What to work on: Format the records as a two-column CSV with the columns input and output: one row per record, its text in one quoted field and its answer in the other, with any line breaks turned into spaces. Begin at the line that has "Family (199, 174)" and stop after the line that has "coordinates (695, 462).".

Stored records:
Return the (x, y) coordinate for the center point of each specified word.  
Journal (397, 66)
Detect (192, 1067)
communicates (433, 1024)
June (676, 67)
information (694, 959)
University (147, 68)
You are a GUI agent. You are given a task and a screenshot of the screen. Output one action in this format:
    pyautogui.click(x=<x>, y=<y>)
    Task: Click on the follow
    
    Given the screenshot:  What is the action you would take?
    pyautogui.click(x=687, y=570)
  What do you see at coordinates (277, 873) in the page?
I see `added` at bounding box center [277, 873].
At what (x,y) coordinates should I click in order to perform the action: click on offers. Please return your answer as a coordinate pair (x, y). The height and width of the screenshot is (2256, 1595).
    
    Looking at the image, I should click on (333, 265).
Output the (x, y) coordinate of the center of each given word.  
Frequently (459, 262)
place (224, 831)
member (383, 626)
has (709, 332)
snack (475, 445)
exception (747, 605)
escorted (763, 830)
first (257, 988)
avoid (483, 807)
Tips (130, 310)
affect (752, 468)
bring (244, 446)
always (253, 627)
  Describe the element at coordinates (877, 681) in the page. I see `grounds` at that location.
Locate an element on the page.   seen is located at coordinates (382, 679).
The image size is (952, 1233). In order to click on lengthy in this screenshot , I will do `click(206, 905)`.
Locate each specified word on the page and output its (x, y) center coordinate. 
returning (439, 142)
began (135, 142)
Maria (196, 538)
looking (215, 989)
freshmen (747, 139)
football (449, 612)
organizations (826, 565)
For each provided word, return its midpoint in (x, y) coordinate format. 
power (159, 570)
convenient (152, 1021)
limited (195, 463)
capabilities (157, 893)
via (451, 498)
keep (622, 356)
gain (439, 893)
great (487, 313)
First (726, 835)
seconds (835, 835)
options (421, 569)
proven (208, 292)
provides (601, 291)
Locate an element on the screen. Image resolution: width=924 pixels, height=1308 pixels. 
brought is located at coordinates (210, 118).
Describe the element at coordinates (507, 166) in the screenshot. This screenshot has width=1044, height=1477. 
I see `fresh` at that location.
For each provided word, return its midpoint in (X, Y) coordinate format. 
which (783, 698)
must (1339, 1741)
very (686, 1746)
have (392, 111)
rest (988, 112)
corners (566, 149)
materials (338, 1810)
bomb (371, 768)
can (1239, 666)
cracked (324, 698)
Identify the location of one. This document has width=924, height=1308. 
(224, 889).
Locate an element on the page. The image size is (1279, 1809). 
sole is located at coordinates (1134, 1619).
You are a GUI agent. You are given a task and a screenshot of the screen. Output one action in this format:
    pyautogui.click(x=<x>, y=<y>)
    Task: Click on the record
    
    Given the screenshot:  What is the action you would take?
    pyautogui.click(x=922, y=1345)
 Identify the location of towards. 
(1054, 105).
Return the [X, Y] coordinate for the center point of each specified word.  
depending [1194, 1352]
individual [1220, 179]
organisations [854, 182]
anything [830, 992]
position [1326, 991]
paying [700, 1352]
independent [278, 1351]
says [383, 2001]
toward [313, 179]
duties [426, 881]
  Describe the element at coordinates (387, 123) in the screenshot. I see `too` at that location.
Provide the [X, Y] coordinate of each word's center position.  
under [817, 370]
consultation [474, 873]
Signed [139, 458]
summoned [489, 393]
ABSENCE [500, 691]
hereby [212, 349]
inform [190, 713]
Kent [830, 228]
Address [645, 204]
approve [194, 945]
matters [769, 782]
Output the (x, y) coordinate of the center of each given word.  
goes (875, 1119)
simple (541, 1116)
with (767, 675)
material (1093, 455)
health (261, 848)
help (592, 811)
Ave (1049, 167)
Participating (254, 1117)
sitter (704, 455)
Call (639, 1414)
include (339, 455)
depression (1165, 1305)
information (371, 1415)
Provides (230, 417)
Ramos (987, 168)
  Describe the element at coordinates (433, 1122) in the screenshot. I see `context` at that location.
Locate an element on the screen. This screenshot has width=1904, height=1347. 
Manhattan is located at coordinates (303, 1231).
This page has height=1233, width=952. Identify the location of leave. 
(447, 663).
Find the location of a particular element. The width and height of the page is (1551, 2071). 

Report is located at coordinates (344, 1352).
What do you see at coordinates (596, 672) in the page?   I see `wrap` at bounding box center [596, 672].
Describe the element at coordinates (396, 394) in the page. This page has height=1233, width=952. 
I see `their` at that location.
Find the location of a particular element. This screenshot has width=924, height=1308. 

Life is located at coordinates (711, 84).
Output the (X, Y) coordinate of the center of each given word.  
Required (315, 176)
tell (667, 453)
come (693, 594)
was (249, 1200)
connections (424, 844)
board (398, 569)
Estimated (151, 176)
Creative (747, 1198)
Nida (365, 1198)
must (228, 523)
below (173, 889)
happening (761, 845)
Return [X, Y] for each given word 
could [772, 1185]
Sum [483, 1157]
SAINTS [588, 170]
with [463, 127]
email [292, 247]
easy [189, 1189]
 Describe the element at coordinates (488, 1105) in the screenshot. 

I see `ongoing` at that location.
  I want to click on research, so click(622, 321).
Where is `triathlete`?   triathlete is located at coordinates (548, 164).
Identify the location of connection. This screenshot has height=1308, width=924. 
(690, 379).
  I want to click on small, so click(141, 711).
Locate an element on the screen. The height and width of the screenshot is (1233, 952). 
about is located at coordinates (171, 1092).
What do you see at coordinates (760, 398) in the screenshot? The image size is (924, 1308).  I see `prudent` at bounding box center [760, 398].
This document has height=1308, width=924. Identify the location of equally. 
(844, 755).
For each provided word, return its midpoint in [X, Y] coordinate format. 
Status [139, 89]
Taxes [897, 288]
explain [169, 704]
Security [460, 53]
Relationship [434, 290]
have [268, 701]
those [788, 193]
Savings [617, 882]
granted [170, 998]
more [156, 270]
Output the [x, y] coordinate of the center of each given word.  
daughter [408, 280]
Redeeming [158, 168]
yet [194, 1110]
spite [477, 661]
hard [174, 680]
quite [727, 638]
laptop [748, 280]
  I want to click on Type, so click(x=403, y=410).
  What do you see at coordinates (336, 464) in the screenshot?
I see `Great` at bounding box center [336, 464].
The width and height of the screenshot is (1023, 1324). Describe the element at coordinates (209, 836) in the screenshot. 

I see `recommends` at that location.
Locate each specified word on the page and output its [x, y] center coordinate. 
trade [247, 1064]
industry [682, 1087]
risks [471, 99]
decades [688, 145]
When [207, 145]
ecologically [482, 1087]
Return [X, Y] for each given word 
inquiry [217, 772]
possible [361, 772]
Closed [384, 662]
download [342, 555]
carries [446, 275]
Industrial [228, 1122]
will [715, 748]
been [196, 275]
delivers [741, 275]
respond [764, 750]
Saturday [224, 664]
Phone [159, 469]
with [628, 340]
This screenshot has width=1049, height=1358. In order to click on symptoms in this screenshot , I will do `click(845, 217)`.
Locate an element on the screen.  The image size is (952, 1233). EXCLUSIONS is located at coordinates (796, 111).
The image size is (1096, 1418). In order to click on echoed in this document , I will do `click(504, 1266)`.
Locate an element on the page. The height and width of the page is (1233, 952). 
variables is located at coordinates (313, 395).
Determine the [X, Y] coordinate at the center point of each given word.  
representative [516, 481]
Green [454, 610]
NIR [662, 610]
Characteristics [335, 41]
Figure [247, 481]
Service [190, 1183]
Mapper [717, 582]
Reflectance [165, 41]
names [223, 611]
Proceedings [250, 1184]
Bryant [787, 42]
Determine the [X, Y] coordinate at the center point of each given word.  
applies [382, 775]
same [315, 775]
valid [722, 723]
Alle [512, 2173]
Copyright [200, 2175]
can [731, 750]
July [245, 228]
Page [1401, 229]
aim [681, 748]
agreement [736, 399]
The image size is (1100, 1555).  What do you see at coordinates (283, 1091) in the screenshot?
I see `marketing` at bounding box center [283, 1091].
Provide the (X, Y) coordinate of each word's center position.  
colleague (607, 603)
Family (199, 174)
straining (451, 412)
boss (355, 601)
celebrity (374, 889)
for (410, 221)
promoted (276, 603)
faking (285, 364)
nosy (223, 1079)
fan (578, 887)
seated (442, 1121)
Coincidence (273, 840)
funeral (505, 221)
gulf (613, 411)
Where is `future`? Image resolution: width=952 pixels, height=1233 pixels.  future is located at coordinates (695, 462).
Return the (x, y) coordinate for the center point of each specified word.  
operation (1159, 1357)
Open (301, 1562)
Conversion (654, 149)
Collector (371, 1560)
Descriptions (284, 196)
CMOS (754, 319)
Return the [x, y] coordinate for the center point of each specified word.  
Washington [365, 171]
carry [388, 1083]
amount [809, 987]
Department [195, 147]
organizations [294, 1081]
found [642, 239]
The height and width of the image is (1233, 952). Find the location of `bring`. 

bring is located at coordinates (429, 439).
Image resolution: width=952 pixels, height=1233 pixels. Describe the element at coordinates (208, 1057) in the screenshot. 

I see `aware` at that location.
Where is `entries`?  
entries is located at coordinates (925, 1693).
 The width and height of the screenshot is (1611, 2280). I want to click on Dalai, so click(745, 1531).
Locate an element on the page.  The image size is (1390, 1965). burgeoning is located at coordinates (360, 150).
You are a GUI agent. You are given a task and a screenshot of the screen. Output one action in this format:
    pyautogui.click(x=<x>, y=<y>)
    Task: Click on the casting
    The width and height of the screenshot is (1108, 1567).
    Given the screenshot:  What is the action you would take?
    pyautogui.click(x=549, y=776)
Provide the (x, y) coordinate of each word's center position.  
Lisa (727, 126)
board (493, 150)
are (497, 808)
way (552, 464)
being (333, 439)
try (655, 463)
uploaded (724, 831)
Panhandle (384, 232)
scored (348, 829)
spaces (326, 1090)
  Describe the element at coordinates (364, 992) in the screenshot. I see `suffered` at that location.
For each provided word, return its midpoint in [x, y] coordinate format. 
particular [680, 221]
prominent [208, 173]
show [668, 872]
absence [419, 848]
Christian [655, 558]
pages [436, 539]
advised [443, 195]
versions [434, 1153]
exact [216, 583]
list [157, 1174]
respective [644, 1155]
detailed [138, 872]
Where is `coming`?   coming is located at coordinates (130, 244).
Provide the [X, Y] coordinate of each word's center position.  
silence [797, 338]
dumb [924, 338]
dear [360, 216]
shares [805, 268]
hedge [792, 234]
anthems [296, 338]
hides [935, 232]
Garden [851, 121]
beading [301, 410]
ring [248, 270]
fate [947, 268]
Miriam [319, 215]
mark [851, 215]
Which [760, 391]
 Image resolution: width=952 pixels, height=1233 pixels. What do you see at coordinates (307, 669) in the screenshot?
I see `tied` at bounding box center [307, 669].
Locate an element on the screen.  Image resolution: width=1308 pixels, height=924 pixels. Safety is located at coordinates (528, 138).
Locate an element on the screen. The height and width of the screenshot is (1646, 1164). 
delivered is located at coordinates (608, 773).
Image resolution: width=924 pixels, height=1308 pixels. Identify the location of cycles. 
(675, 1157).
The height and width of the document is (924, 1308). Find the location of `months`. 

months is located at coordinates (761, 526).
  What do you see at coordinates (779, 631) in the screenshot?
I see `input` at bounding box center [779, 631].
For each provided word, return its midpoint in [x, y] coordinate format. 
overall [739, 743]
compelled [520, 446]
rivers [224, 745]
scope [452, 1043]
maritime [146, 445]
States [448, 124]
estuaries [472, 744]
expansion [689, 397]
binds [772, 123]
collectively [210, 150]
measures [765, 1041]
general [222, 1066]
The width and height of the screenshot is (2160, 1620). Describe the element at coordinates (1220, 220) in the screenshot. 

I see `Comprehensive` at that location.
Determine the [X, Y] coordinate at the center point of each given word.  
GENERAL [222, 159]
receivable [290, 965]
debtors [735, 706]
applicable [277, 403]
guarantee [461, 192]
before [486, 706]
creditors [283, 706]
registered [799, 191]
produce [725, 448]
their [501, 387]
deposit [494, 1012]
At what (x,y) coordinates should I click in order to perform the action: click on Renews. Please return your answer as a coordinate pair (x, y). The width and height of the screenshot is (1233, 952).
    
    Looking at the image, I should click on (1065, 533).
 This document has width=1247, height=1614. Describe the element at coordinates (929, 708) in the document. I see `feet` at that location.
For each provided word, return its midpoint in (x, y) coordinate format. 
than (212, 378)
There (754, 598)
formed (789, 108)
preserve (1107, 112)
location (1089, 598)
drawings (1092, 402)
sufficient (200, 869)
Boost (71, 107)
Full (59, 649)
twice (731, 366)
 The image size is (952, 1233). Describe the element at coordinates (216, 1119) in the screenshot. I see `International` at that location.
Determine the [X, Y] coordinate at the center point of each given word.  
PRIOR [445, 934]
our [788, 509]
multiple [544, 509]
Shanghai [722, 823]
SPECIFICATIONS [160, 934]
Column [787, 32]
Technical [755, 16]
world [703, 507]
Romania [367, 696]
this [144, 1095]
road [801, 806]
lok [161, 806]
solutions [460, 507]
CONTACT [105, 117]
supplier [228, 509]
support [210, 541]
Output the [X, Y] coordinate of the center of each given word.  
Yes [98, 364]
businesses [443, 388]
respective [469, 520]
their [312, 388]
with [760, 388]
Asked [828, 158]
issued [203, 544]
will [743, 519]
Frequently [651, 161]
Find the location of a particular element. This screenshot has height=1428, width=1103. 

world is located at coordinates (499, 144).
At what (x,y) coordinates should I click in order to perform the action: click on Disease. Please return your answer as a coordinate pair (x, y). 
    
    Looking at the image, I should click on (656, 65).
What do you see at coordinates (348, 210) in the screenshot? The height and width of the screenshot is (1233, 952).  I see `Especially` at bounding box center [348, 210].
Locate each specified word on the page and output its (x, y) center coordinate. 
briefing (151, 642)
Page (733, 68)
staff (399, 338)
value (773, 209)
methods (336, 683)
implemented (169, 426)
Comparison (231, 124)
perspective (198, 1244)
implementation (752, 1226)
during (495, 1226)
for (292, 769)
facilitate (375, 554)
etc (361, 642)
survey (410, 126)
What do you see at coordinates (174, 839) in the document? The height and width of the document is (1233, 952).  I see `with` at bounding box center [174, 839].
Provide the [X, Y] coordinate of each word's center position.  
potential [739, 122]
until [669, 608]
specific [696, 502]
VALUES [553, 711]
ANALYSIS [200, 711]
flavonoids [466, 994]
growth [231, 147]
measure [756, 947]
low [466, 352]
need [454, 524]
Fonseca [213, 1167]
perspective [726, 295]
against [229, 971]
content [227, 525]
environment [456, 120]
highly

The output:
input,output
"Family","(199, 174)"
"straining","(451, 412)"
"boss","(355, 601)"
"celebrity","(374, 889)"
"for","(410, 221)"
"promoted","(276, 603)"
"faking","(285, 364)"
"nosy","(223, 1079)"
"fan","(578, 887)"
"seated","(442, 1121)"
"Coincidence","(273, 840)"
"funeral","(505, 221)"
"gulf","(613, 411)"
"Where is `future`? Image resolution: width=952 pixels, height=1233 pixels.","future is located at coordinates (695, 462)."